The front page of the Sunday New York Times Business section posed the question, “Is a Food Revolution Now in Season?” and considered the promising steps already taken by the Obama administration toward the goals set by food activists, including many who have been key participants in the Slow Food movement such as Alice Waters, Michael Pollan, Eric Schlosser, and Marion Nestle.
While it’s far too soon to claim victory, and there is much work to be done in Washington and around the country, it’s an encouraging sign that more individuals may be seeing the connection between food and food policy and other major issues that face the country with respect to healthcare, energy use and conservation, economic policy, land use, and environmental sustainability.
Last Friday, on the heels of news about the groundbreaking for the White House vegetable garden, Slow Food USA president Josh Viertel wrote to members with his thoughts:
I’m writing you from the Centers for Disease Control and Prevention in Atlanta. I’m here meeting with Michael Pollan, Dan Imhoff, CDC staff and an extraordinary group of leaders in this region. Together we are talking about how to make a healthy food and agriculture system, and how to re-imagine what our national school lunch policy could and should look like.
Today’s ground-breaking has fueled the conversation, the commitment and the hope I’m experiencing here at the CDC. People are feeling optimistic.
I wrote you recently about a visit to The White House. I told you about the optimism and hope I felt as I left that meeting. I didn’t tell you that while there, I looked at the lawn, and I squinted my eyes to try to imagine it, and I thought, “Someday there will be a vegetable garden here. That said they’ve got a lot on their plate, so I’m not going to hold my breath.” I guess sometimes what’s right trumps what’s reasonable.
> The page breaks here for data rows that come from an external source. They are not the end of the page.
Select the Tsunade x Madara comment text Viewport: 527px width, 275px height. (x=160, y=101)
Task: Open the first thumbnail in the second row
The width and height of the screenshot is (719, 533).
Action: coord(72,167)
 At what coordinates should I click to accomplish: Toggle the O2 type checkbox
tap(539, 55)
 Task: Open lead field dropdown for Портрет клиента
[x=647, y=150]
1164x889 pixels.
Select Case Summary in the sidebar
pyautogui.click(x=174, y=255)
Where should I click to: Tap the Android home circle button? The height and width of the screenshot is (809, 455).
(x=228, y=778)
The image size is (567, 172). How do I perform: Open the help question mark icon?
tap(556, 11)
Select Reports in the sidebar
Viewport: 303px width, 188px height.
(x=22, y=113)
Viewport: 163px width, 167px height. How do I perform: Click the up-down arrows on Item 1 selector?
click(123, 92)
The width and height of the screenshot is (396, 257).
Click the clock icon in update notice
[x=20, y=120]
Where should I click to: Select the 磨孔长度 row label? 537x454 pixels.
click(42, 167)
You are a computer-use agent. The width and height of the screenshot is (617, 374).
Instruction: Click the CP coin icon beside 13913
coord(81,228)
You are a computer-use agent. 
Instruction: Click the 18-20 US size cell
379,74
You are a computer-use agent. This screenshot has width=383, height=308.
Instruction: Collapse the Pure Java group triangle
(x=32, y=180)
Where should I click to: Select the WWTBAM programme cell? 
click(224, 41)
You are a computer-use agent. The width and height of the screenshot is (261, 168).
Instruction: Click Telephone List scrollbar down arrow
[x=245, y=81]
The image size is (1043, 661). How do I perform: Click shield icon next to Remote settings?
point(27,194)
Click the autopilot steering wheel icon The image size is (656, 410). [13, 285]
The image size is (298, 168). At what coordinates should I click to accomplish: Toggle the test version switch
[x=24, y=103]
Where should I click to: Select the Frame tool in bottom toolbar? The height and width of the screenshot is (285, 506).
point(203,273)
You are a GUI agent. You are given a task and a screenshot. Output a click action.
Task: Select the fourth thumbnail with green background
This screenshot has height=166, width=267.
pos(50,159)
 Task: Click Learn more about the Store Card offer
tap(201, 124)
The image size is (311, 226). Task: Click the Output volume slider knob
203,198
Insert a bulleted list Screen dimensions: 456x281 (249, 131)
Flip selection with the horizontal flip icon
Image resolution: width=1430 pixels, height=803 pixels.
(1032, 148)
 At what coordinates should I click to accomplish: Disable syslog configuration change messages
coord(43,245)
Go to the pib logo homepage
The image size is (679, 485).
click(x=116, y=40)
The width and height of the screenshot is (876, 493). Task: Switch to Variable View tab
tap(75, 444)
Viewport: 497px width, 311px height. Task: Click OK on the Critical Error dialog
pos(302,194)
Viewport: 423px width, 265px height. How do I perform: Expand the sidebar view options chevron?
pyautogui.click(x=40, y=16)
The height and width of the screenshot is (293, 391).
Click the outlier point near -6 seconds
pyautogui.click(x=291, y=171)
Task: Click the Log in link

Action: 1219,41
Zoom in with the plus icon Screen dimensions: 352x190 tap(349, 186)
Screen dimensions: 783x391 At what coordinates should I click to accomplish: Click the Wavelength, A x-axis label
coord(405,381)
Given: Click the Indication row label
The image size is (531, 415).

Today they removed sod. It’s what you’ve got to do if you want to replace a lawn with a vegetable garden. It is also hard work. I’ve done a lot of it. Once you’re done though, things look different, and the work starts to happen quickly.
It is spring starting today. We’ve still got a lot of work to do, but I’m glad knowing that the sod is removed. I think we are going to have a good growing season together.